Peritos do IML identificaram duas vítimas por arcada dentária

Com equipe multiprofissional composta por peritos medico legista e odontolegista, agentes de necrotomia, agentes de polícia e administrativos, o Instituto Médico Legal (IML) realiza um importante trabalho em corpos em situação que necessitem de identificação. É um trabalho feito em conjunto e realizado mediante um dos métodos científicos primários de identificação (datiloscópica, odontolegal e DNA) e os métodos secundários (fraturas, cirurgias prévias, próteses, exames de vestes e pertences, tatuagens, cicatrizes entre outros) podem ser associados, colaborando com os métodos primários.

Segundo a diretora do Instituto Médico Legal, Georgiana Ferreira Ramos, como não existe hierarquia entre esses métodos primários de identificação, o método a ser escolhido dependerá do caso concreto, ou seja, do estado do cadáver, dos recursos tecnológicos e humanos de cada unidade do IML. “Enquanto os peritos realizam os exames para determinação dos dados biotipológicos (sexo, idade, cor de pele, ancestralidade e estatura) e das características individualizadoras (arcada dentária) das ossadas, outra parte da equipe busca informações ante mortem como prontuários médicos/odontológicos existentes em hospitais e clínicas frequentadas pelos supostos desaparecidos”, afirmou.

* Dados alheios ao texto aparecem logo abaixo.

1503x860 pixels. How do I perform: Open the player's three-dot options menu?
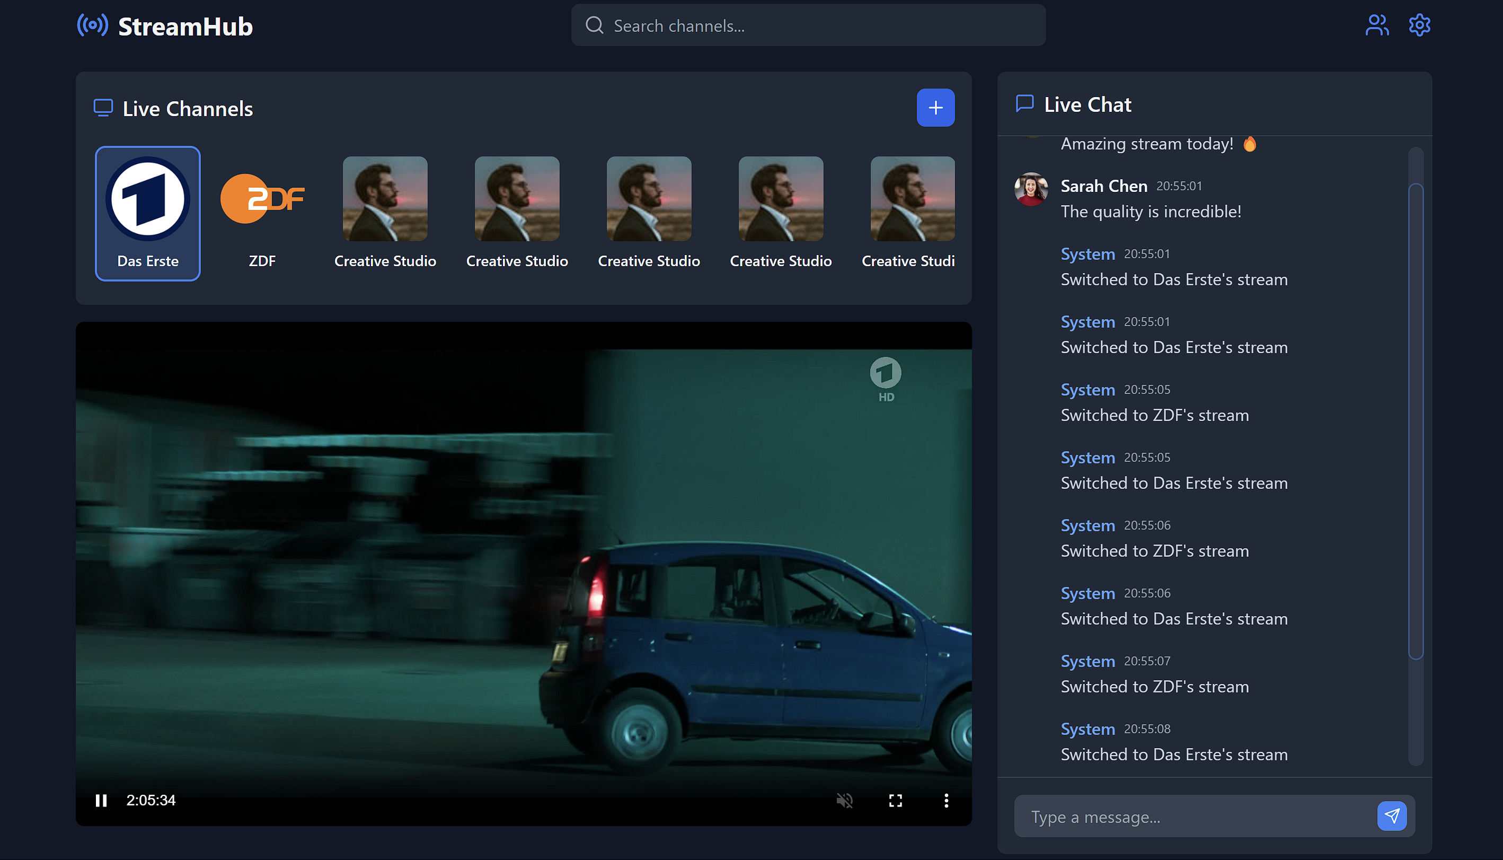[946, 800]
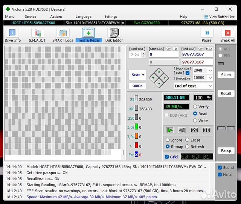
Task: Open the Language menu
Action: 83,17
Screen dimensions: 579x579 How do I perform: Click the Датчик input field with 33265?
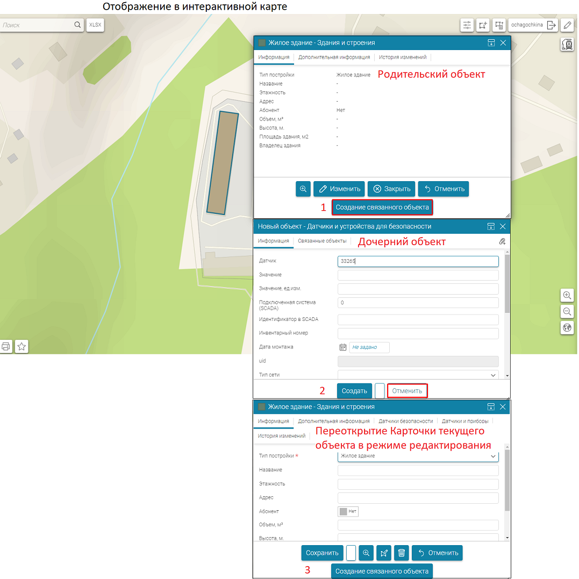pyautogui.click(x=418, y=261)
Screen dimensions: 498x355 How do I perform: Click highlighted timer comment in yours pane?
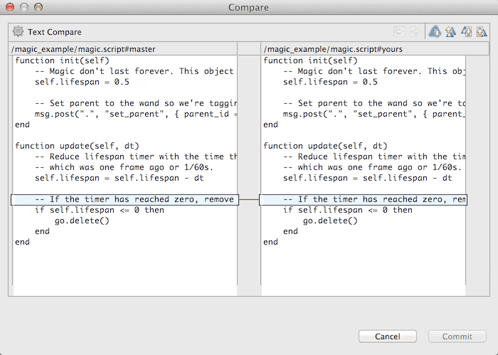coord(363,200)
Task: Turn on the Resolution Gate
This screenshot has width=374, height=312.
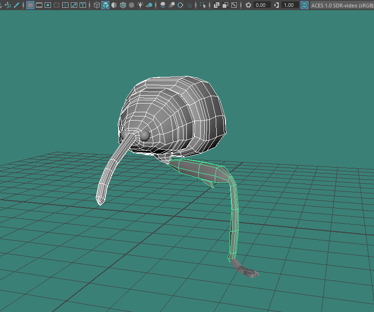Action: tap(48, 5)
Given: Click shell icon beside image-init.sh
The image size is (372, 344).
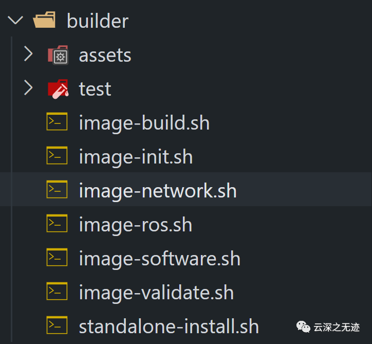Looking at the screenshot, I should pyautogui.click(x=58, y=156).
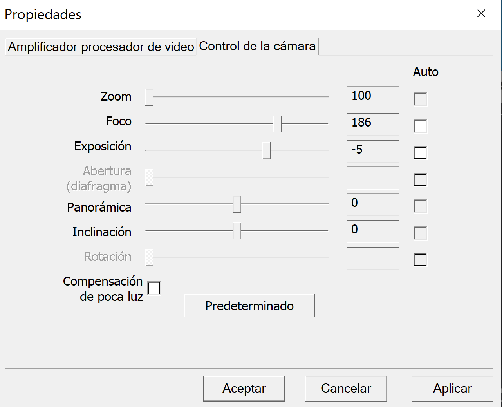Image resolution: width=502 pixels, height=407 pixels.
Task: Click the Inclinación slider thumb
Action: pyautogui.click(x=237, y=231)
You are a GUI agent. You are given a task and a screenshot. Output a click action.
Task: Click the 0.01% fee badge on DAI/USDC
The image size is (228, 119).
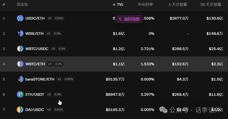click(59, 110)
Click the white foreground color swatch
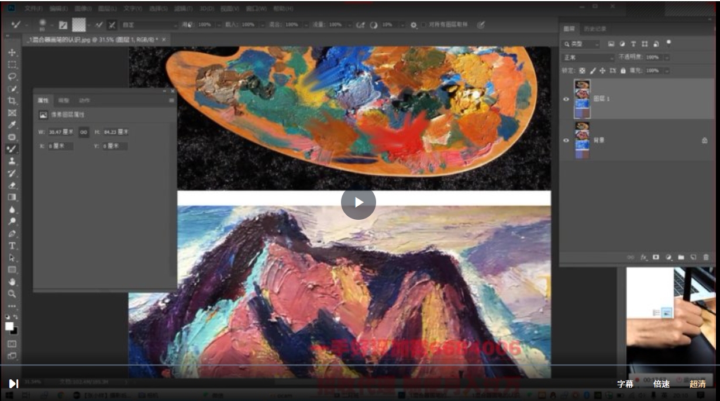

Ainda segundo a diretora, a identificação odontolegal baseia-se no exame comparativo realizado entre os dados contidos no prontuário odontológico da suposta vítima, fornecido pelo cirurgião-dentista que o atendeu em vida, e o exame odontolegal realizado pelo perito que realizou o exame no cadáver. “Os pontos de coincidências encontradas entre os dois documentos é que permitem estabelecer a positivação da identidade”, ressaltou.

Casos

Dois casos analisados recentemente pelo IML da Capital só puderam ser feitos mediante método de odontologia legal. O procedimento, de baixo custo, é realizado mediante parcerias com profissionais de odontologia do Estado. No primeiro, os restos mortais de Mariene Duque da Silva, morta em 2017 no município de Araguaína, foram localizados no início deste ano. Segundo o delegado Adriano de Aguiar Carvalho, adjunto na Delegacia de Homicídios e Proteção à Pessoa, a Polícia Civil segue nas investigações para identificar o autor e as motivações do homicídio.

O segundo corpo foi identificado como Gesivaldo Fernandes de Sousa. Segundo a Polícia Civil, o corpo foi encontrado no dia 22 de janeiro de 2019 no município de Angico, na região Extremo-Norte do Estado, em avançado estado de putrefação tendo o IML não reconhecido a identidade do cadáver e a causa da morte.

Segundo o delegado Rodrigo Saud, conforme apurado, dois homens, no dia 19 de janeiro, motivados por ciúmes em relação a um relacionamento antigo da vítima, mediante um disparo de arma de fogo, teriam matado o homem. “Face ao relato de testemunha que indicou que Gesivaldo havia sido vítima de um homicídio, a Polícia Civil representou pela exumação do corpo encontrado, até então sem identificação”, ressaltou. Ainda conforme o delegado, foi representada a prisão de preventiva de C.S.F. e N. A. F. Ambos fugiram de Angico.

Após investigações, apenas foi possível localizar C.S.F. na cidade de João Lisboa-MA, tendo policiais civis da Polícia Civil de Ananás o cumprido em 02 de agosto de 2019. Já o segundo e principal suspeito, provavelmente estaria escondido em cidades maranhenses. Ele também possui outro mandado de prisão em aberto expedido pela Justiça do Maranhão em razão de um homicídio qualificado.

Ainda de acordo com a diretora do IML, nos dois casos, como se tratavam de ossadas, os únicos métodos de identificação possíveis seriam através da Odontologia Legal, pela análise do crânio e arcadas dentárias, ou pelo exame comparativo genético. “A Perícia foi realizada mediante uma análise comparativa entre os prontuários clínicos Odontológicos e fotografias realizadas em vida dos supostos com os dados obtidos após realização dos exames das ossadas”, afirmou Georgiana Ramos.

Rapidez

Durante a análise dos exames dessas duas ossadas, puderam-se determinar os pontos de coincidências e não houve nenhuma discrepância ou exclusão, o que tornou possível positivar a identidade algumas horas após a obtenção da documentação odontológica, sem a necessidade da realização do exame genético. Por isso, o IML ressalta a importância do registro, manutenção e arquivo de prontuários pelos profissionais da saúde da rede pública e privada, os quais sem esses torna difícil ou às vezes inviável a identificação por esse método.